Excerpt to read:

# # #

Values, Identity, and Invariants
Once ownership is clear, the next production question is semantic rather than mechanical: what kind of thing is this object supposed to be?
Modern C++ code gets harder than it needs to be when every type is treated as mutable state with methods attached. Some objects are values. They represent a self-contained piece of meaning, can often be copied or replaced wholesale, and should be easy to compare and test. Some objects carry identity. They represent a specific session, account, worker, or connection whose continuity matters across time even as its fields change. Mixing those roles inside one vague type creates bugs that look unrelated: broken equality, unstable cache keys, accidental aliasing, poor concurrency behavior, and APIs that cannot say whether mutation changes “the same thing” or creates a new one.
This chapter is about keeping those categories sharp and enforcing invariants so the types remain trustworthy under pressure. It is not a chapter about parameter passing or ownership transfer mechanics. Those belong elsewhere. The focus here is modeling: deciding when a type should behave like a value, when identity must remain explicit, and how invariants stop the object graph from becoming a bag of fields.
Values and entities solve different problems
A value is defined by what it contains, not by where it came from. Two values that represent the same configuration, time window, or money amount should usually be interchangeable. You can copy them, compare them, and move them between threads without inventing a story about which one is the “real” instance.
An entity or identity-bearing object is different. A live client session is not interchangeable with another session that happens to have the same fields at one moment. A connection object may reconnect, accumulate statistics, and hold synchronization state while still remaining the same connection from the system’s point of view. Identity exists so the program can talk about continuity over time.

# # #

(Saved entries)
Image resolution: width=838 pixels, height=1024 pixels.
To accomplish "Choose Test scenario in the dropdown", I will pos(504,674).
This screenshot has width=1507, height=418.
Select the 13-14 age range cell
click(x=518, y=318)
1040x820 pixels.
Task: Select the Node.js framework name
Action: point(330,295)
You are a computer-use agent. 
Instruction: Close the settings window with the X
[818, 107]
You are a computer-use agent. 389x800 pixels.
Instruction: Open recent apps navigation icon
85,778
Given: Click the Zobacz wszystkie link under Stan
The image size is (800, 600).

# # #

Required action 1: Return the part of the text on values, identity, and invariants exactly, starting at "Values, Identity, and" and ending at "creates a new one.".
Required action 2: Based on the text on values, identity, and invariants, explain in one to three sentences why two values that represent the same money amount can be copied, compared, and moved between threads freely.

Task result 1:
Values, Identity, and Invariants
Once ownership is clear, the next production question is semantic rather than mechanical: what kind of thing is this object supposed to be?
Modern C++ code gets harder than it needs to be when every type is treated as mutable state with methods attached. Some objects are values. They represent a self-contained piece of meaning, can often be copied or replaced wholesale, and should be easy to compare and test. Some objects carry identity. They represent a specific session, account, worker, or connection whose continuity matters across time even as its fields change. Mixing those roles inside one vague type creates bugs that look unrelated: broken equality, unstable cache keys, accidental aliasing, poor concurrency behavior, and APIs that cannot say whether mutation changes “the same thing” or creates a new one.

Task result 2: A value is defined by what it contains, not by where it came from, so two values representing the same money amount are usually interchangeable. Because of that, they can be copied, compared, and moved between threads without inventing a story about which one is the "real" instance.